Jadi selamat membaca ^^/

WARNING : OOC, TYPO DSB

Dynasty Warrios milik Koei!


The Rain and Tears

Hujan...

Hujan ini membuatku nyaman...

Hujan ini membuatku lupa akan hal sesuatu...

Hujan ini membuatku lupa dengan diriku sendiri...

Hujan ini membuatku lupa dengan kekacauan yang sedang terjadi saat ini...

Hujan ini membuat semua darah yang berceceran, di hapuskan dan di hanyutkan...

Tetapi...

Kenapa hujan ini membuatku memiliki firasat buruk?

"Barisan musuh mulai terlihat.
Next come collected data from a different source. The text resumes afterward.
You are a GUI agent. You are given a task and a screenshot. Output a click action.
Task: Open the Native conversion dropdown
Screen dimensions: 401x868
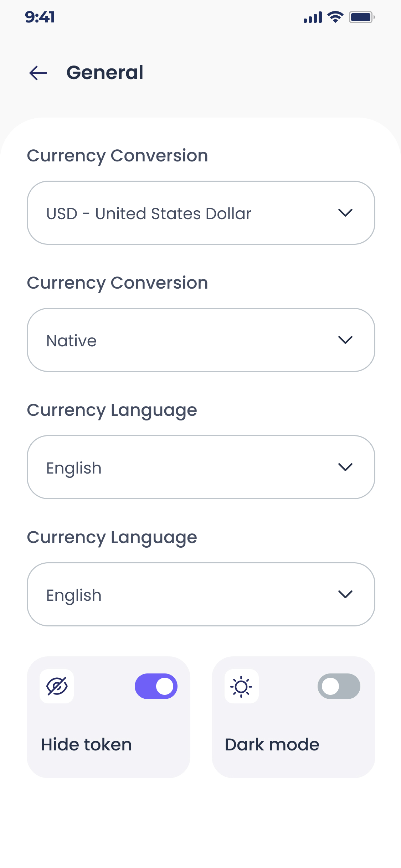pos(201,340)
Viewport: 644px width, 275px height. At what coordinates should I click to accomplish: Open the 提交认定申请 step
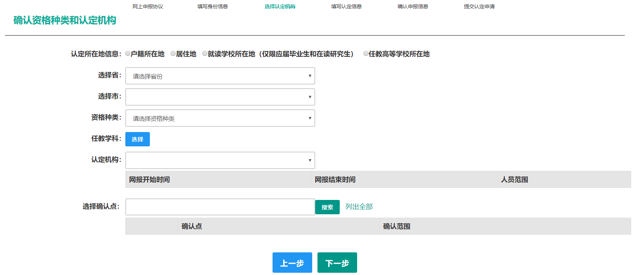coord(479,6)
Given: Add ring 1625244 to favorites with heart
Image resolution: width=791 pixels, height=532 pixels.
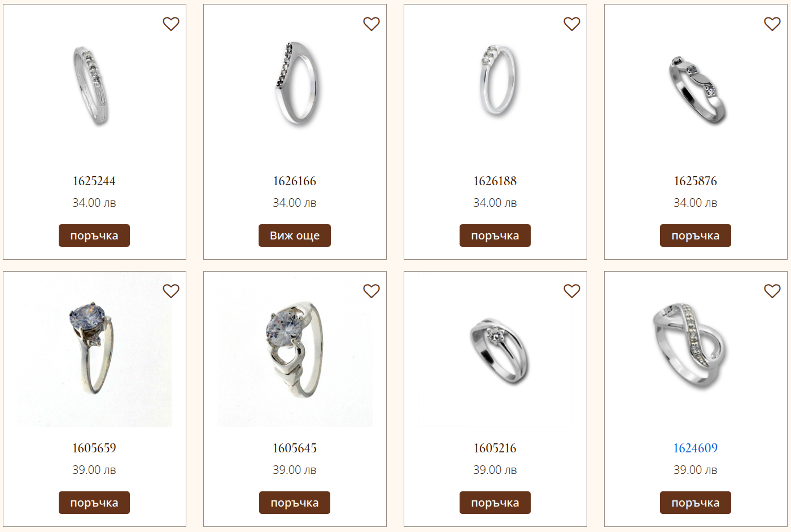Looking at the screenshot, I should [171, 24].
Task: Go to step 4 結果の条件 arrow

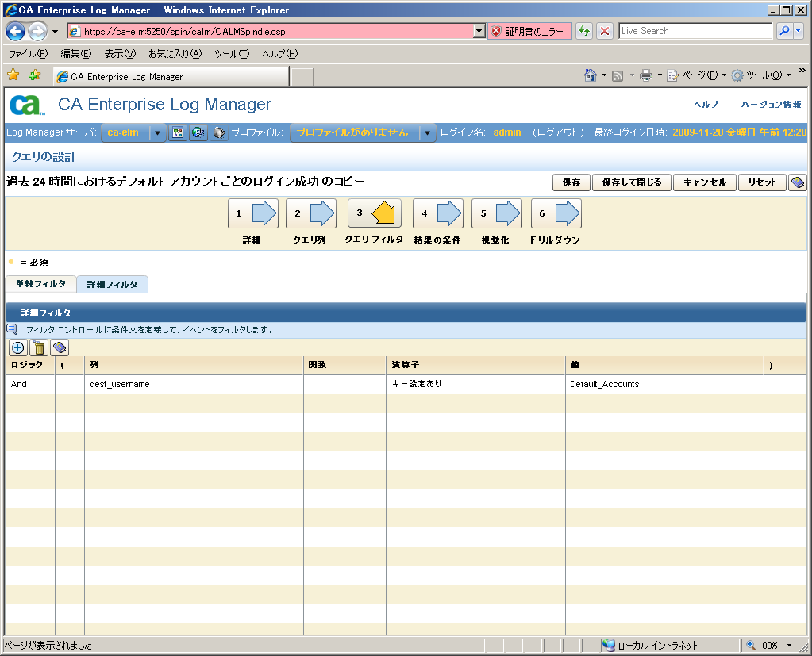Action: point(437,214)
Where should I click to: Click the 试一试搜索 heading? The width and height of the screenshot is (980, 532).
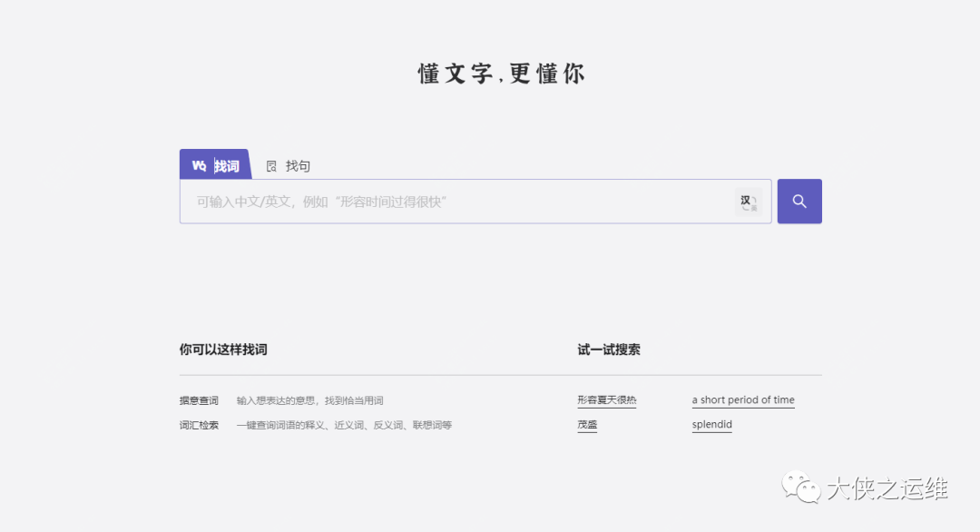click(x=609, y=350)
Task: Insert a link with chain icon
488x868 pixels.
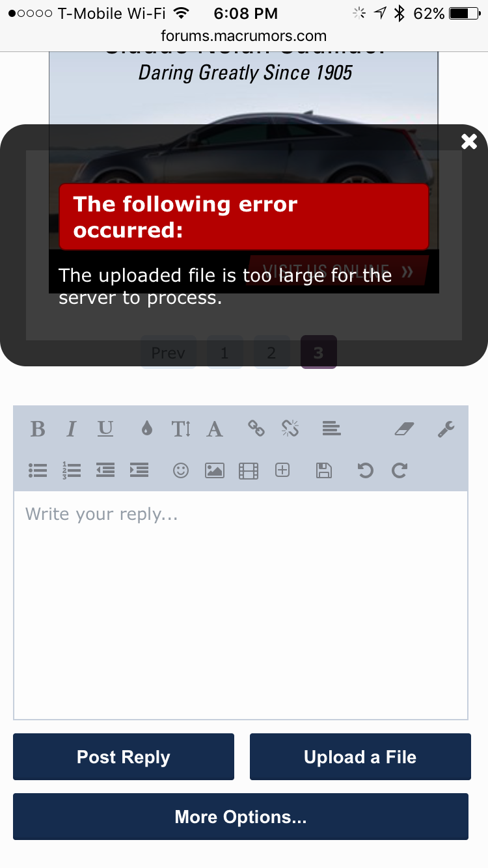Action: click(256, 428)
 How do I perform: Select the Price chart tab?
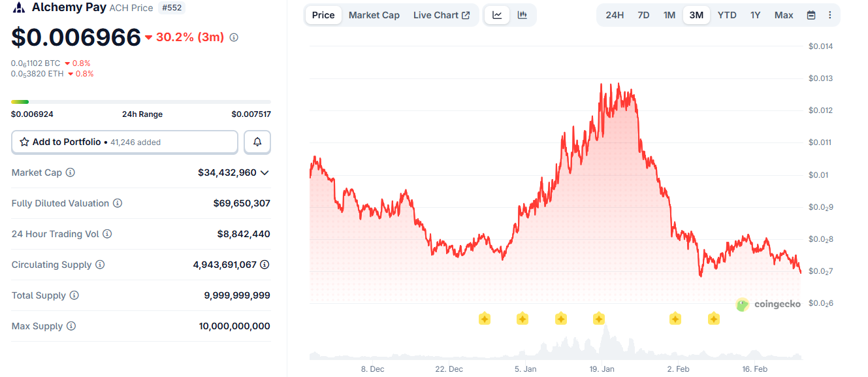(x=323, y=15)
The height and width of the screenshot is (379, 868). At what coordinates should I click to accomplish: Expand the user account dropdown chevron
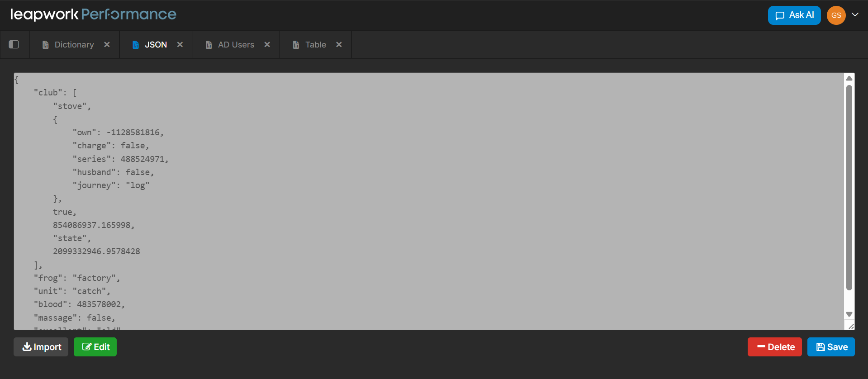(855, 14)
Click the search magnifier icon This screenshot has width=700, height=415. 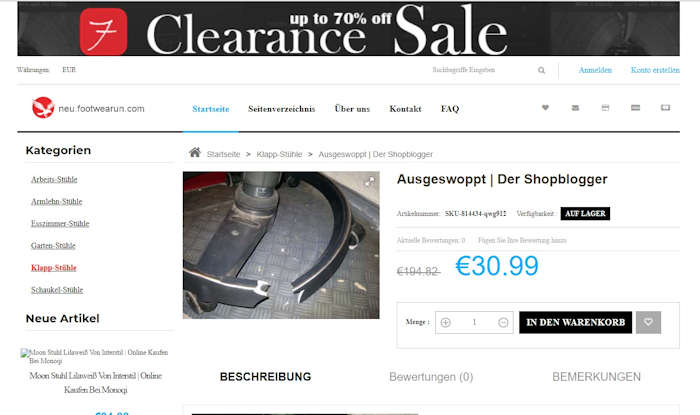point(541,70)
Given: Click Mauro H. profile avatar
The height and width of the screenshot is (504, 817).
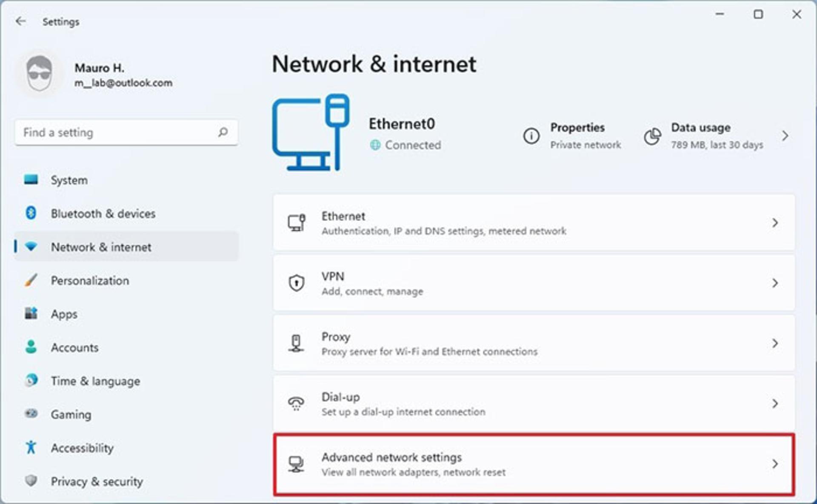Looking at the screenshot, I should pos(39,74).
Serangan utama akan segera mereka luncurkan." Ternyata itu Kakak ketigaku yang sudah kembali dari pengintaiannya.

"Jadi, mereka tetap akan mengambil kastil ini. Aku khawatir akan ada banjir." Kata Kakak pertamaku sambil menopang dagunya.

"Itu sangat aneh, hanya karena Ayah tidak memberikan Jing Province kepada Wu mereka langsung marah. Begitu juga dengan penolakan Ayah tentang pernikahanku dengan anak dari pemimpin Wu itu." Kataku santai. Jujur saja aku tidak ingin menikahi anak dari Tuan Harimau itu, dia bukan tipeku dan... aku tida suka dengan sifatnya itu. Aku sangat berterima kasih kepada Ayahku karena sudah menolak pernikahanku ini.

Tak

Oh tidak, aku reflek. "ah... owwww..." aku segera membuang batu yang tidak sengaja aku patahkan ini.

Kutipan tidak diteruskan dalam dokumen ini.